In my first full year of leading a team, I’ve had my fair share of ups, downs, lefts and rights. My transition from worker-bee to boss-lady hasn’t been the smoothest. After taking some time to reflect on my journey, I reached a “Eureka!” moment about management. I’m going to share it with all of you in hopes that it will help you reach your own “Eureka” moment a little sooner.
After a year of flailing under the harsh glare of the management spotlight, I realized that my problem was shockingly simple. The biggest mistake I was making as a manger was:
I assumed that everyone else was as good an employee as I was.
My high school biology teacher used to say that “to assume is to make an ass out of you and me.” I assumed that since I was a good employee everyone else must be one too. I just couldn’t understand why some people would turn in projects riddled with typos or come unprepared to meetings. Where was their sense of pride in their work? Didn’t they feel satisfaction in a job well done?
For example, a friend of mine works for a large game testing company where the turnover is extremely high and the qualifications for employment are very low. People there are being terminated on a regular basis. In one instance, an employee was let go for bringing a pornographic DVD to the office and watching it on his work computer. Another employee was fired for sleeping on the job and in his “exit interview” started screaming at the HR rep to show him where exactly in his contract it said he couldn’t nap at his desk. The rep pointed the “at will” clause in the contract and sent him on his way.
While I realize that it’s impossible to create a policy that will account for all unacceptable work behaviors, I do think that, as a manager, people look to you to set expectations and lead by example. You may be thinking that anyone with some common sense would know how to act appropriately at the office (Bringing porn to work? Really?) but the reality is that everyone’s definition of “appropriate” is different.

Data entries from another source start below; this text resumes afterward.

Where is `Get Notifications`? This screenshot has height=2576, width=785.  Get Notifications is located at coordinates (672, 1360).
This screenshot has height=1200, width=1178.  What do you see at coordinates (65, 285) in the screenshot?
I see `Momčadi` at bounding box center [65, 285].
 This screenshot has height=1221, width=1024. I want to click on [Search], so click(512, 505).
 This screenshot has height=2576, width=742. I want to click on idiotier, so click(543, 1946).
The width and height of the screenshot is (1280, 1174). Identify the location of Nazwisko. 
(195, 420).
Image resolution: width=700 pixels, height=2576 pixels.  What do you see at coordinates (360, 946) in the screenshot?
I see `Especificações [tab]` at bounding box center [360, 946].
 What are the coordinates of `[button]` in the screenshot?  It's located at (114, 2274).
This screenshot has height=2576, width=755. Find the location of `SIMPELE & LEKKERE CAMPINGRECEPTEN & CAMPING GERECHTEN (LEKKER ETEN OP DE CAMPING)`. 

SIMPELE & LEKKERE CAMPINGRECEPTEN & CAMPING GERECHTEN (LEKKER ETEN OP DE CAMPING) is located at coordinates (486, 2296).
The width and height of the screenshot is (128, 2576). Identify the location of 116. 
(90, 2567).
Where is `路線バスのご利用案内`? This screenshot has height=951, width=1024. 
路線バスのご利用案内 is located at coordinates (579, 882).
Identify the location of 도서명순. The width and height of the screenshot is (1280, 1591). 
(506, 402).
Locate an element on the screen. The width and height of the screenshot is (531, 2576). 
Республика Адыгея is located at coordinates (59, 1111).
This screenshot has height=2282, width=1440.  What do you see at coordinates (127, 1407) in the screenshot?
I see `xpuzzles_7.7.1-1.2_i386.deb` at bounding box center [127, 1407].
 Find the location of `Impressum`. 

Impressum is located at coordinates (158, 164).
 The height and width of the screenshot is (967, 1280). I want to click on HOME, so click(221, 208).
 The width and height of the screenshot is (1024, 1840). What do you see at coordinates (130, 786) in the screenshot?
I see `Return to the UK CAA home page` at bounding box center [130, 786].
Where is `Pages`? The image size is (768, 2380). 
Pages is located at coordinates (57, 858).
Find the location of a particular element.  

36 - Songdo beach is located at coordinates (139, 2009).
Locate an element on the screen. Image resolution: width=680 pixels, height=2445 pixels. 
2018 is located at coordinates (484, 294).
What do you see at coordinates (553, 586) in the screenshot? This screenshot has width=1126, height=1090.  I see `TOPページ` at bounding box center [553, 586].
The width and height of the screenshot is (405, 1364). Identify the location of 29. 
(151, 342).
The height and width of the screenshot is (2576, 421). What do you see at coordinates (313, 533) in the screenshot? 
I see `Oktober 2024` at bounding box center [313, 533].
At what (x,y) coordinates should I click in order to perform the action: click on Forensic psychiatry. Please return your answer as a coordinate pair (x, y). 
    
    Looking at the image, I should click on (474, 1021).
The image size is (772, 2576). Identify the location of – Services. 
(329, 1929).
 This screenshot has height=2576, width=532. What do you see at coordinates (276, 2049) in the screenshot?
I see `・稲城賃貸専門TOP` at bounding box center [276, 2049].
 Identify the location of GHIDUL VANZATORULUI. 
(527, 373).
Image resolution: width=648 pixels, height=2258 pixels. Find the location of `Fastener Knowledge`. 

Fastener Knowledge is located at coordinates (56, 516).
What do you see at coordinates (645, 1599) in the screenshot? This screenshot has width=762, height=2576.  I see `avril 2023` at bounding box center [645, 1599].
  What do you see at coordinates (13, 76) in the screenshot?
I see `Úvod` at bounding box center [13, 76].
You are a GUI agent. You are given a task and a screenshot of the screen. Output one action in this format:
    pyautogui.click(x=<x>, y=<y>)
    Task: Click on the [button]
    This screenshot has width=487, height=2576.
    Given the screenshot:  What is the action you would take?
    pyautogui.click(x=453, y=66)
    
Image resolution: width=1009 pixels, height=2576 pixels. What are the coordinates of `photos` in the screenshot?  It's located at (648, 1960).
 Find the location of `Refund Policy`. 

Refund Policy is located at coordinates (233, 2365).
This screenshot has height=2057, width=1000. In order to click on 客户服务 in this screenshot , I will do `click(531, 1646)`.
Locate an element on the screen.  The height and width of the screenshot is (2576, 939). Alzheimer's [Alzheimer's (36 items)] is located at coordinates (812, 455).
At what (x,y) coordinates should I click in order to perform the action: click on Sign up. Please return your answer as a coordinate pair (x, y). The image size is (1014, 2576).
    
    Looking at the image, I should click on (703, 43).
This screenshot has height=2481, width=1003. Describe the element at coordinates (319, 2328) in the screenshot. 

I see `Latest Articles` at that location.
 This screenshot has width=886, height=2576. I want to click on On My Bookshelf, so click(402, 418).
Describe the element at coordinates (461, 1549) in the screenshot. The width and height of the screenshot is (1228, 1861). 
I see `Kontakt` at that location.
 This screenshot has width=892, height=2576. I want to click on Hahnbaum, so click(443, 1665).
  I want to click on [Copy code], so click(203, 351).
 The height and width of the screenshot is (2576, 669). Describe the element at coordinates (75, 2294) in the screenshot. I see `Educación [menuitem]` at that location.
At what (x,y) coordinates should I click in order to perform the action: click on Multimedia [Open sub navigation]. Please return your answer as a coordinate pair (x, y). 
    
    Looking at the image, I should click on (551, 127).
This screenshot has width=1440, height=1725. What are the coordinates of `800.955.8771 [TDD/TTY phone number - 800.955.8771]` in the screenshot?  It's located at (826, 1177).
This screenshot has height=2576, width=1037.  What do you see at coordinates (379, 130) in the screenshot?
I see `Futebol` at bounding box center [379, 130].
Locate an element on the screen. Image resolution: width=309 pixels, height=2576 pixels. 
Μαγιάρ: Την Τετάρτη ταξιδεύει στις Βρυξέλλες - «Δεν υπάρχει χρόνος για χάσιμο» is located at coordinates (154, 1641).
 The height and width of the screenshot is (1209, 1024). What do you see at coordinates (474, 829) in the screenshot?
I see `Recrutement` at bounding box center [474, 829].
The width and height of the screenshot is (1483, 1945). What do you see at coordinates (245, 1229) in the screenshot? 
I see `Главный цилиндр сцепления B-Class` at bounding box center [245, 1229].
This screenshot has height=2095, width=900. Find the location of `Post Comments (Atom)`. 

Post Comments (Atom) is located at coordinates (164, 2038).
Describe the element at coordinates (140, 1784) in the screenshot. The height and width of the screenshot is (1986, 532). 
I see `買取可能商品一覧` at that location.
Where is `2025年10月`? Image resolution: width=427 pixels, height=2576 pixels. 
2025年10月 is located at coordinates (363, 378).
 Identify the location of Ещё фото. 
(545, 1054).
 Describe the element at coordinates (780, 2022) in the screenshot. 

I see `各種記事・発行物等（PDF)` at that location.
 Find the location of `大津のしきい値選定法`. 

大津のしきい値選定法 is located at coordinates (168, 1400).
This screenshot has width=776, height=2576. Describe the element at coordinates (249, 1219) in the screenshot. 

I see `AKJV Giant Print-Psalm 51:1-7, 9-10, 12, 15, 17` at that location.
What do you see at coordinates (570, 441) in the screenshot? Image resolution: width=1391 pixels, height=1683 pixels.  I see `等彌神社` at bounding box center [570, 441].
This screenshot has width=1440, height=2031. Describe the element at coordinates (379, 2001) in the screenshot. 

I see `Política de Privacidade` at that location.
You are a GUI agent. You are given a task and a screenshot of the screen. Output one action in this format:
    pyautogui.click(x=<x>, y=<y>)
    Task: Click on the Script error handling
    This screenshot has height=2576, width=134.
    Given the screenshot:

That is why these are the most important things you can do as a manager to make sure your team is happy, healthy and productive:
- Set expectations of behavior early – this could include office hours, dress code, etc.
- Create and communicate deliverables – set firm deadlines for projects and enforce them.
- Give praise for meeting expectations – this could be as simple as saying “great work!” Discourage poor performance – follow-up when someone fails to meet expectations and address any issues right away.
- Be willing to listen – sometimes expectations can be too high for some people. Solicit feedback and consider adjusting if necessary.
But what if you already do all these things and your employees still don’t perform? By establishing a minimum level of performance, your employees can either choose to float to the surface or sink to the bottom. If you have a sinker weighing you down, it might be time for that person to consider finding another pond to swim in.